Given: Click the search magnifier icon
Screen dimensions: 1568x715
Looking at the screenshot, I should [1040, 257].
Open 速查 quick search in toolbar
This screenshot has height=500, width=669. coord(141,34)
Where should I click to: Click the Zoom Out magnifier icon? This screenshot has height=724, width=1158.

^^^^^^^^^^^^^^^^

Description of the task
Repeat these lines with every "magnifier" swapped for "magnifying glass", leaving everything else as it is.

Final result
Given: Click the search magnifying glass icon
Screen dimensions: 1568x715
Looking at the screenshot, I should [1040, 257].
Open 速查 quick search in toolbar
This screenshot has height=500, width=669. coord(141,34)
Where should I click to: Click the Zoom Out magnifying glass icon? This screenshot has height=724, width=1158.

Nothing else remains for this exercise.